Copy out the data word for word, from the line with "Identify the location of day-label: 4." to the line with "at that location.", and leave out the pictures.

+++ Records shown +++

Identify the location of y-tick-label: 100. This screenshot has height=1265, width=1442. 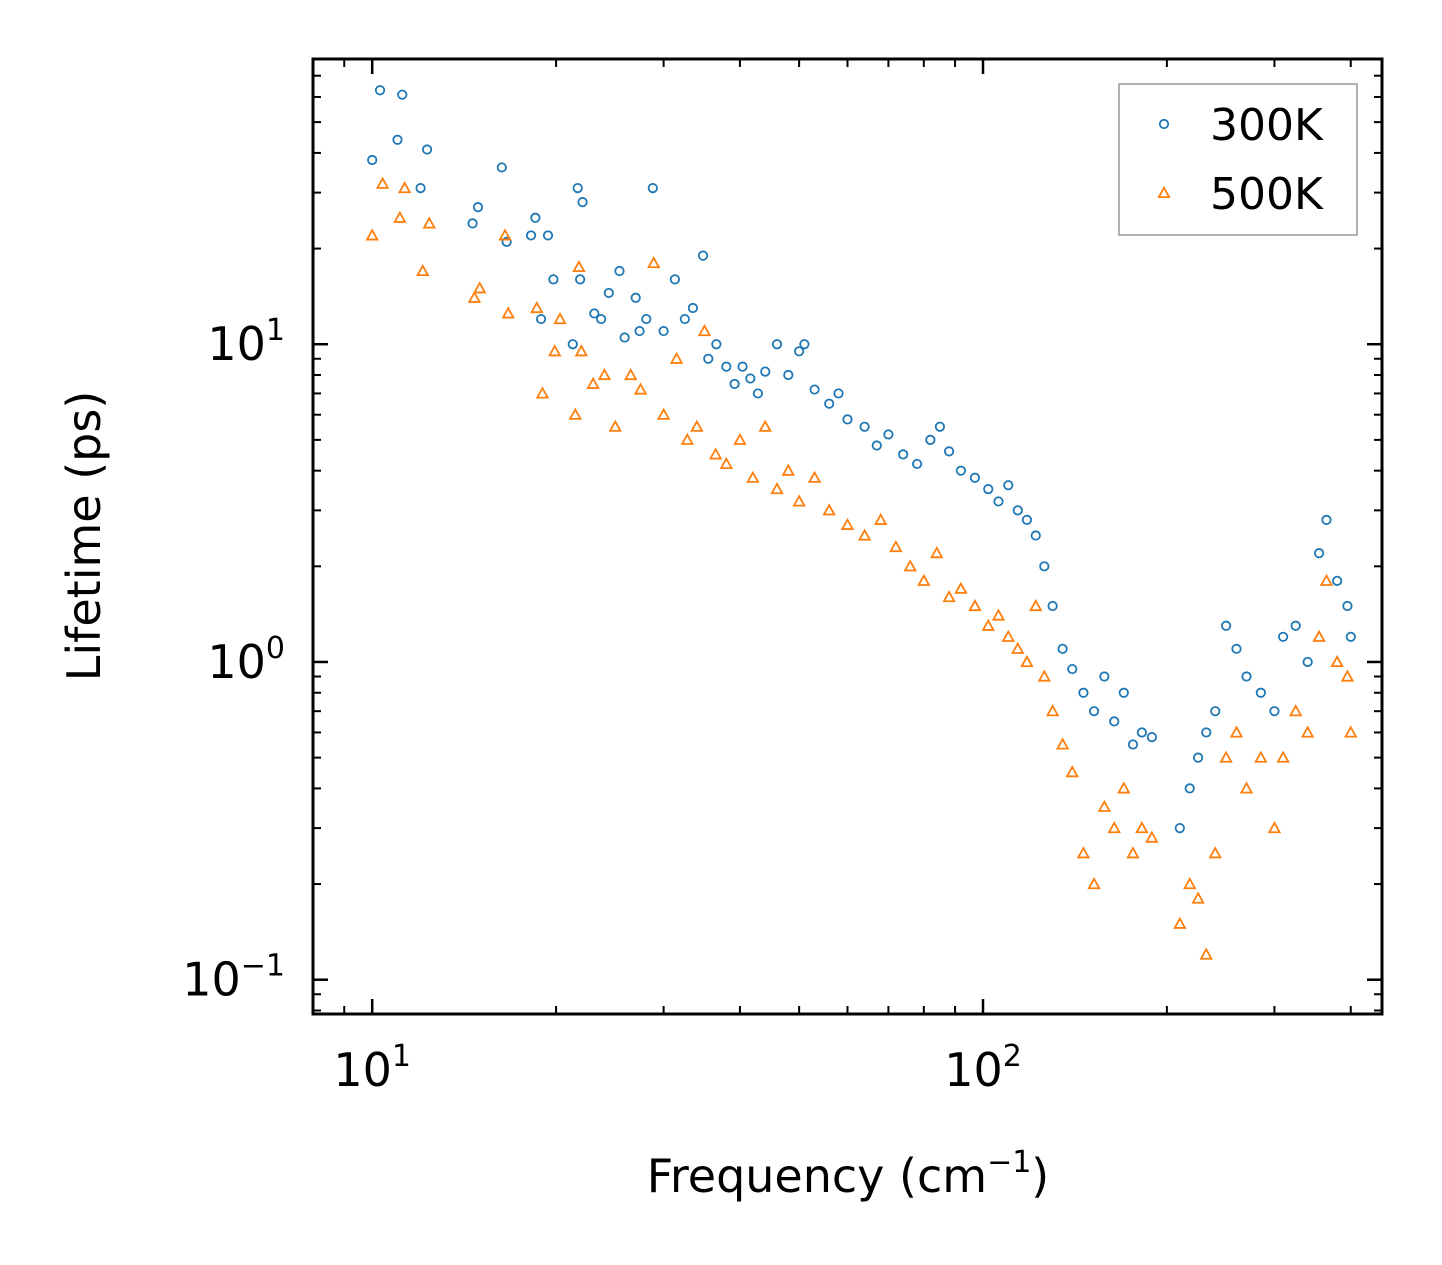
(246, 660).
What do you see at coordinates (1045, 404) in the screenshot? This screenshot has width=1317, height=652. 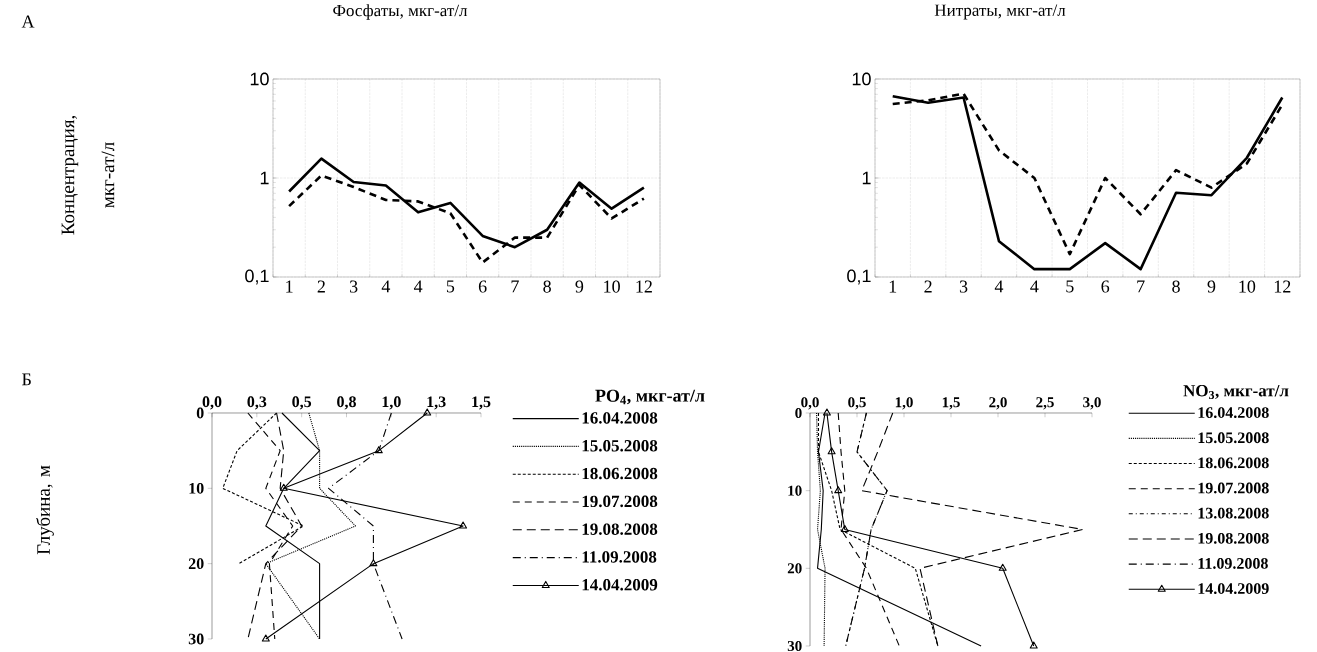 I see `x-tick-label: 2,5` at bounding box center [1045, 404].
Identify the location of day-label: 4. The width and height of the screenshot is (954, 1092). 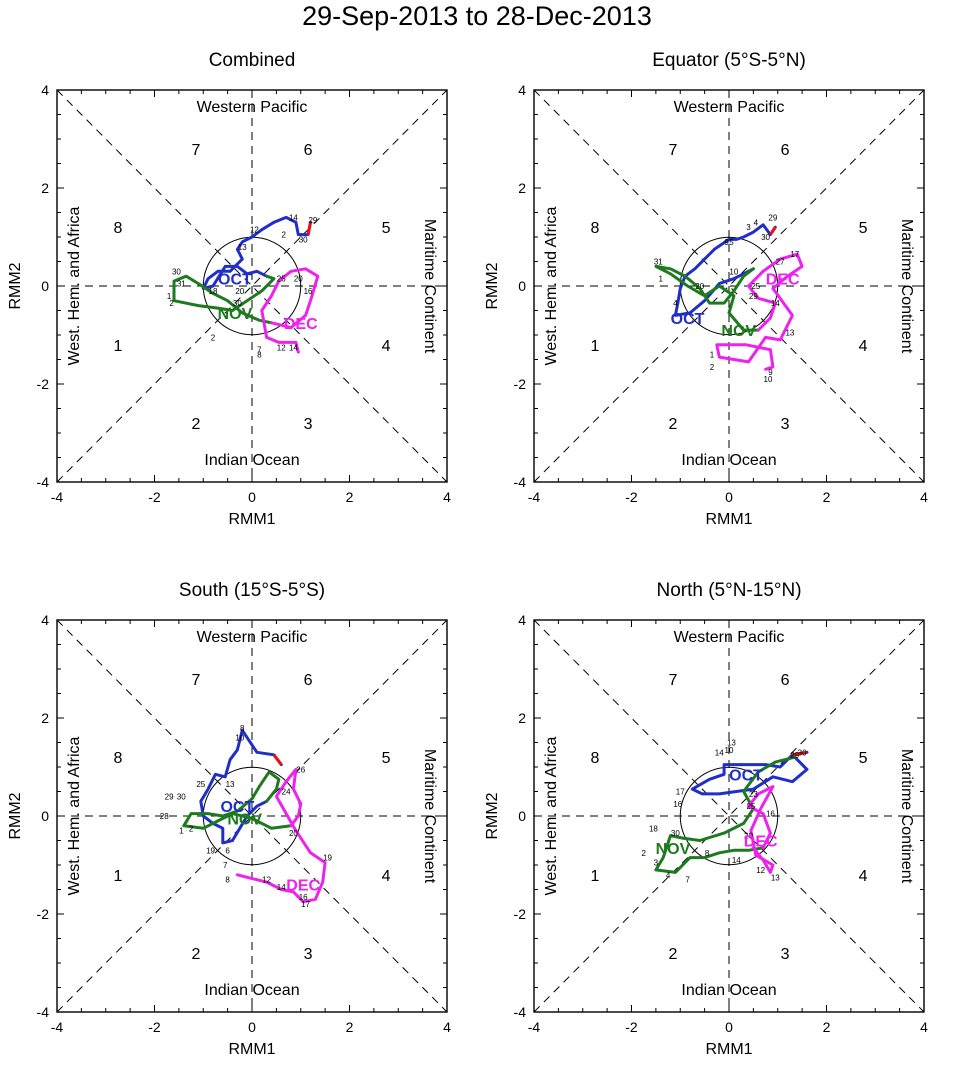
(756, 222).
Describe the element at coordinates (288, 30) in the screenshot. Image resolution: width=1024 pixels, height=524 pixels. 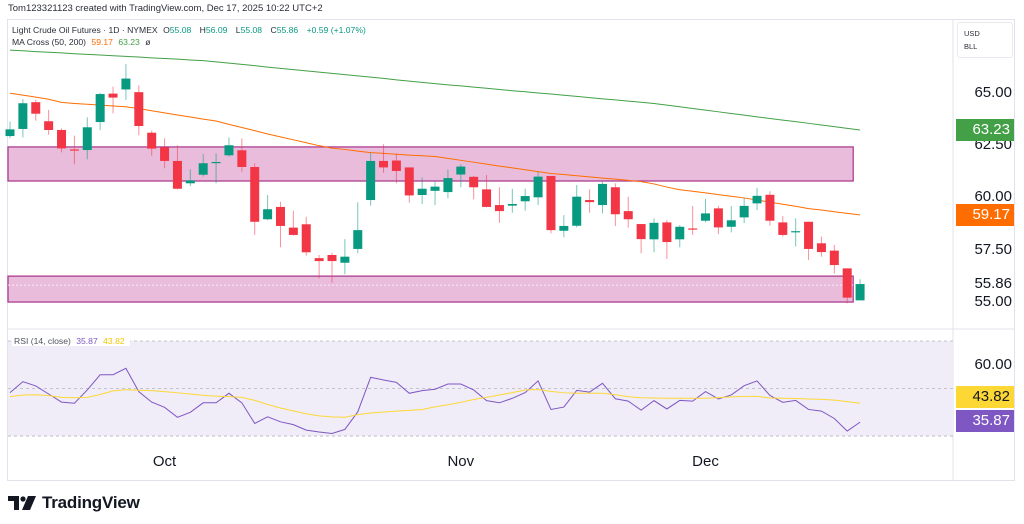
I see `close-value: 55.86` at that location.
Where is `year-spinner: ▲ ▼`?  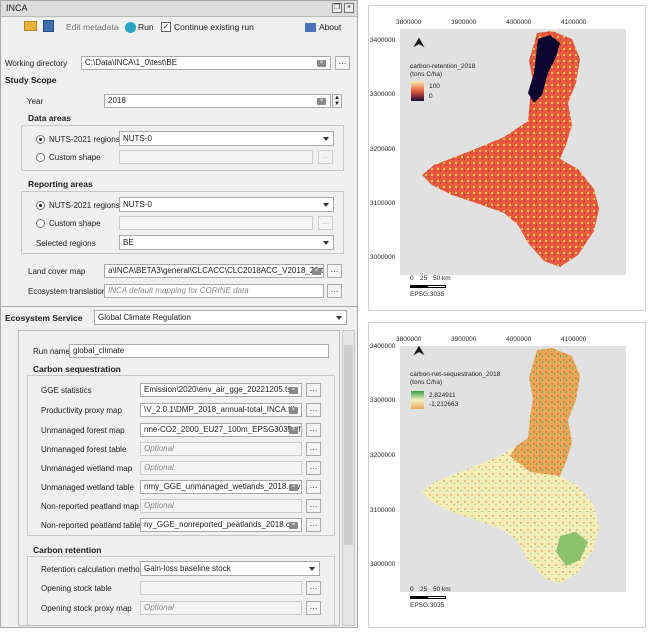
year-spinner: ▲ ▼ is located at coordinates (337, 101).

+++

* **Answer section**:
Identify the location of day-label: 4. The width and height of the screenshot is (954, 1092). 
(756, 222).
Describe the element at coordinates (288, 30) in the screenshot. Image resolution: width=1024 pixels, height=524 pixels. 
I see `close-value: 55.86` at that location.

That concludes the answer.